Hume Texts Online

An Enquiry concerning the Principles of Morals (1751, 1777)

prepared by Peter Millican

An Enquiry Concerning the Principles of Morals—commonly known as Hume’s second Enquiry—was originally published in 1751, by Andrew Millar of the Strand, London. A companion work to the first Enquiry, it is a recasting of the moral theory of Treatise Book 3, which preserves most of the spirit of the original while differing significantly in detail. Some of Hume’s most influential and controversial arguments against (what we now call) moral realism and rationalism are removed: a change traditionally considered to be a symptom of shortening and simplifying rather than any change of mind (though this traditional assumption has more recently been questioned). Likewise the associationist psychology of the Treatise—such as the explanation of sympathy—fades into the background, and instead Hume focuses on the attempt to find systematic principles for ordering our everyday judgements of virtues and vices, as manifested in common language. This results in a view with strong elements of both utilitarianism and of virtue ethics, characterising the virtues as “mental qualities, useful or agreeable to the person himself, or to others” (M 9.1).

The second edition of An Enquiry Concerning the Principles of Morals was in the form of volume III of Hume’s four-volume Essays and Treatises on Several Subjects in 1753. Its third edition (though not explicitly labelled as such) was in the 1758 Essays and Treatises, which combined the constituent works into a single volume. In the four-volume 1760 and 1770 editions of the Essays and Treatises, the second Enquiry appeared in volume IV before The Natural History of Religion.

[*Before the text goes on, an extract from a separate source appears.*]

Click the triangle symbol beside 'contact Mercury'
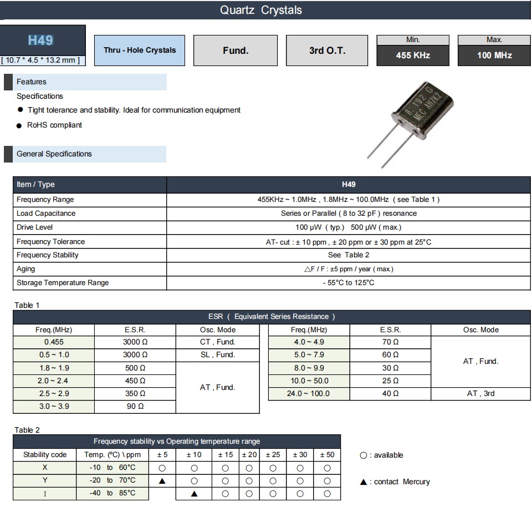click(364, 482)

In the two-volume editions of 1764, 1767, 1768, 1772, and 1777, it appeared within volume II, after An Enquiry concerning Human Understanding and A Dissertation on the Passions, and before The Natural History of Religion.

Here a fair number of substantive changes been made to the original copytext, which gives the impression of having been checked far less carefully than that of the first Enquiry. (This text is still subject to editorial checking, and more detail will be added here once that process of checking has been fully completed. Feedback from readers who notice any issues with the text will be particularly welcome.)